Future Generation Computer Systems | 2014
Valerie Hendrix; Lavanya Ramakrishnan; Youngryel Ryu; Catharine van Ingen; Keith Jackson; Deborah A. Agarwal
Abstract The Moderate Resolution Imaging Spectroradiometer (MODIS) instrument’s land and atmosphere data are important to many scientific analyses that study processes at both local and global scales. The Terra and Aqua MODIS satellites acquire data of the entire Earth’s surface every one or two days in 36 spectral bands. MODIS data provide information to complement many of the ground-based observations but are extremely critical when studying global phenomena such as gross photosynthesis and evapotranspiration. However, data procurement and processing can be challenging and cumbersome due to difficulties in volume, size of data and scale of analyses. For example, the very first step in MODIS data processing is to ensure that all products are in the same resolution and coordinate system. The reprojection step involves a complex inverse gridding algorithm and involves downloading tens of thousands of files for a single year that is often infeasible to perform on a scientist’s desktop. Thus, use of large-scale resource environments such as high performance computing (HPC) environments are becoming crucial for processing of MODIS data. However, HPC environments have traditionally been used for tightly coupled applications and present several challenges for managing data-intensive pipelines.
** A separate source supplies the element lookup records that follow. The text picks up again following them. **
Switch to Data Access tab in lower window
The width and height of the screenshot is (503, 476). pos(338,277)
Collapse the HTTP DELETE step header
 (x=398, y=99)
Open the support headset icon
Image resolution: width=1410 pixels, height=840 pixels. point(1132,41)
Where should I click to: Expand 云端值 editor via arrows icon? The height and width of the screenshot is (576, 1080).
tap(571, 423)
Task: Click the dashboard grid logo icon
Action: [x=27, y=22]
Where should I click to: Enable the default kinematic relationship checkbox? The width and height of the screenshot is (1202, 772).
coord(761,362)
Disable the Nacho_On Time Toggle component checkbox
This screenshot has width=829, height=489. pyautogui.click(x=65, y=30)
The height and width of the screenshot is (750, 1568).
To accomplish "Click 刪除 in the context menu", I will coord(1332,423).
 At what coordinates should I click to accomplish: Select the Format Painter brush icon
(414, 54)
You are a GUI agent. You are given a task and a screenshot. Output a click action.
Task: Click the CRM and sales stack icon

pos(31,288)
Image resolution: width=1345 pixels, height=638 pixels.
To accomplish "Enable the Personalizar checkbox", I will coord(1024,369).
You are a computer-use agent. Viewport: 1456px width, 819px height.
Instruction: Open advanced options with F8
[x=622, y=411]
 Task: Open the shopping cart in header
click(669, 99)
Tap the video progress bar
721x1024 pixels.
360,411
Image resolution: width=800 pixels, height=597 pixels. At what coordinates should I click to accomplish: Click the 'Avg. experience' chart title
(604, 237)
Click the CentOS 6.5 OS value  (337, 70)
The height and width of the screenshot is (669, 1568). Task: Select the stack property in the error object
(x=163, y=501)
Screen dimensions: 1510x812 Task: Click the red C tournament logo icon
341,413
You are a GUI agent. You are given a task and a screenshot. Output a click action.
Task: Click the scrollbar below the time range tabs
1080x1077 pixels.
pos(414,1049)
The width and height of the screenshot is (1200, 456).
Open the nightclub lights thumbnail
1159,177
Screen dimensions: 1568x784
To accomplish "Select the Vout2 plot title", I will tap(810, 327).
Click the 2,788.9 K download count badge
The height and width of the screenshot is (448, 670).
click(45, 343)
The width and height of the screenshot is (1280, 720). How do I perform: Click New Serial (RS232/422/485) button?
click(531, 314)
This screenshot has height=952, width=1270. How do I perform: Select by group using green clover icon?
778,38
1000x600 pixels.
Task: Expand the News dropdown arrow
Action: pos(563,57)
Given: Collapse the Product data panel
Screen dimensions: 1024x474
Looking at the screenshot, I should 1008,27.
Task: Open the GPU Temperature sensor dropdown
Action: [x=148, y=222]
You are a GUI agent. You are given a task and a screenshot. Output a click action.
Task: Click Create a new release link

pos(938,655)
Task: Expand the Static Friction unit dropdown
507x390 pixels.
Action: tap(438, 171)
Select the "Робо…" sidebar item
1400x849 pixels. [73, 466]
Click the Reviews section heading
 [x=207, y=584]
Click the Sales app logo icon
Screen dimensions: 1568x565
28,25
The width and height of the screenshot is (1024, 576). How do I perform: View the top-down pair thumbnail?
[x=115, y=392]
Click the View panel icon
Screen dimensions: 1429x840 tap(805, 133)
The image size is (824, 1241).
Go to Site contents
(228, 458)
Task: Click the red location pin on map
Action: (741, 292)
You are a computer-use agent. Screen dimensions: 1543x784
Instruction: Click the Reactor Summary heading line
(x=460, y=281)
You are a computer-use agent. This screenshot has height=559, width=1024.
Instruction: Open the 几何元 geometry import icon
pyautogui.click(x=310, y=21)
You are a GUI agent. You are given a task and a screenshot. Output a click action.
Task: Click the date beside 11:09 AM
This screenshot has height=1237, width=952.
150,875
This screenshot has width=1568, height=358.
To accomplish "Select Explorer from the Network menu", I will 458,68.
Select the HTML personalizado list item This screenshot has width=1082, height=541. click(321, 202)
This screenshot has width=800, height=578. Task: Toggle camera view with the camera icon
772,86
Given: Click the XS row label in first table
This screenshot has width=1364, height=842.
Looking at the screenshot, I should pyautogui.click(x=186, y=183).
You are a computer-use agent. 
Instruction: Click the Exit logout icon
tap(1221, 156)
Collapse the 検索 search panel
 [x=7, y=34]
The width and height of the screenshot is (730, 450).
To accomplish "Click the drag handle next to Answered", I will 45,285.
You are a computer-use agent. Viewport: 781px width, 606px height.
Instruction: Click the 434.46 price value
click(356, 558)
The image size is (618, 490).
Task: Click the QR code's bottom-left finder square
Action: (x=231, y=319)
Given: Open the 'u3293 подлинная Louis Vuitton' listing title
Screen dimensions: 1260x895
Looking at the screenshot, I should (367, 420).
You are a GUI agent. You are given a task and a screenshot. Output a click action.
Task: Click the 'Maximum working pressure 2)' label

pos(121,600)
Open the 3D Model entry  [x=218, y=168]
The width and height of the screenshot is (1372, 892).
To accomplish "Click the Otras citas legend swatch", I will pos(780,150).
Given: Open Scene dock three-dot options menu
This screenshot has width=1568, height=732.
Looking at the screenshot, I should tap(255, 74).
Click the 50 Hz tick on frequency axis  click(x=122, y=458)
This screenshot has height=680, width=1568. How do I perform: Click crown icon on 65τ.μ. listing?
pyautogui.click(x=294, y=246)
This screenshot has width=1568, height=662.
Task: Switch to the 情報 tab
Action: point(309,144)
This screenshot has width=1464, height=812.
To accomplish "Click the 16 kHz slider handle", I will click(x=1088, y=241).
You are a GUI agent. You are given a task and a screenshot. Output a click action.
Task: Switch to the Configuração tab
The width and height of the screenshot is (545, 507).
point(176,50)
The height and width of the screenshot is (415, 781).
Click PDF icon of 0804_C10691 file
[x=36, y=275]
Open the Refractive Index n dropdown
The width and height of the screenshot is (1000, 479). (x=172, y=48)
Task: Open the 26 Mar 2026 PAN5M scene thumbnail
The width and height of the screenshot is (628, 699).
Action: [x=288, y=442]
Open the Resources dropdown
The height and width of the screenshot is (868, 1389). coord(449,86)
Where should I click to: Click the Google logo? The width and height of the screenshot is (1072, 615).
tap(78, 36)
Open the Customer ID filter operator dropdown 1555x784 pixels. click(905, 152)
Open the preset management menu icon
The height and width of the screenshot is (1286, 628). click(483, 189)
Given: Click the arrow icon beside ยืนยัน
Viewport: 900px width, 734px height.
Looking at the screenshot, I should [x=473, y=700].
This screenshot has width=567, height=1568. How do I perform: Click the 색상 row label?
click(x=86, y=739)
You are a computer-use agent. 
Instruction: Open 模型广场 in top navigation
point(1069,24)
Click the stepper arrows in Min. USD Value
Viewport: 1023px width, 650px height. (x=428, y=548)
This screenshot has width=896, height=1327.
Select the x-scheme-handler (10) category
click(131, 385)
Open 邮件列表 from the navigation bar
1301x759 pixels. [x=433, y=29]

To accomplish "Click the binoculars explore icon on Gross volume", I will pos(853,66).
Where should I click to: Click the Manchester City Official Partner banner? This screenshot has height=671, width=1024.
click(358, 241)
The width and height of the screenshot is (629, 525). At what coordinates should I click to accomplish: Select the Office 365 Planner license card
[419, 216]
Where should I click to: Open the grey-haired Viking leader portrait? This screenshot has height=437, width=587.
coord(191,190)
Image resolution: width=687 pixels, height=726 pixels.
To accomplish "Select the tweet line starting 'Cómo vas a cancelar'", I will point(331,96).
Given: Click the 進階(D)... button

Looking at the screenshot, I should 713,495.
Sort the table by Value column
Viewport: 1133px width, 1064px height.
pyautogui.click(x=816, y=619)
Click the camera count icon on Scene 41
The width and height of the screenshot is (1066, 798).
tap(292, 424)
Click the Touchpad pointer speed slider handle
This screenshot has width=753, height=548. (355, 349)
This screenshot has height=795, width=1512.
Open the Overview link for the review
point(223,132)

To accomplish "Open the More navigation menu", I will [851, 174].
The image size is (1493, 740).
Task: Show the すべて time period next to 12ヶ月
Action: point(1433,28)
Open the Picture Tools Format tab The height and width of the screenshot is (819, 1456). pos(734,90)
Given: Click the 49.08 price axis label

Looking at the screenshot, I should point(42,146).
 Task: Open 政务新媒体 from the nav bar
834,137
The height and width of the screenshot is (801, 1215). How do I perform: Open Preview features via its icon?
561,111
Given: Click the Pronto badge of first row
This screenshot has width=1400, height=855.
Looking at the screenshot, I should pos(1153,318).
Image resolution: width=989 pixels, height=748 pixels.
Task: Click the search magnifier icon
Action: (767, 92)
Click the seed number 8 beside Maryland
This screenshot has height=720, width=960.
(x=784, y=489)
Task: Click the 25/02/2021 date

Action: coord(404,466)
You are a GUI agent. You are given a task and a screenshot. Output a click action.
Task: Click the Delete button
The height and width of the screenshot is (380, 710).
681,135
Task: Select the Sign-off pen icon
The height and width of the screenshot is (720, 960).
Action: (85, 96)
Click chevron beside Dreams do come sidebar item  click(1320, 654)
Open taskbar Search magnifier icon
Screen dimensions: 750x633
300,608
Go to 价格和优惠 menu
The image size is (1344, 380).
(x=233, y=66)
We have developed a data-processing pipeline that downloads the MODIS swath products and reprojects the data to a sinusoidal system on an HPC system. The 10 year archive of the reprojected data generated using the pipeline is made available through a web portal. In this paper, we detail a system architecture (CAMP) to manage the lifecycle of MODIS data that includes procurement, storage, processing and dissemination. Our system architecture was developed in the context of the MODIS reprojection pipeline but is extensible to other analyses of MODIS data. Additionally, our work provides a framework and valuable experiences for future developments and deployments of data-intensive pipelines from other scientific domains on HPC systems.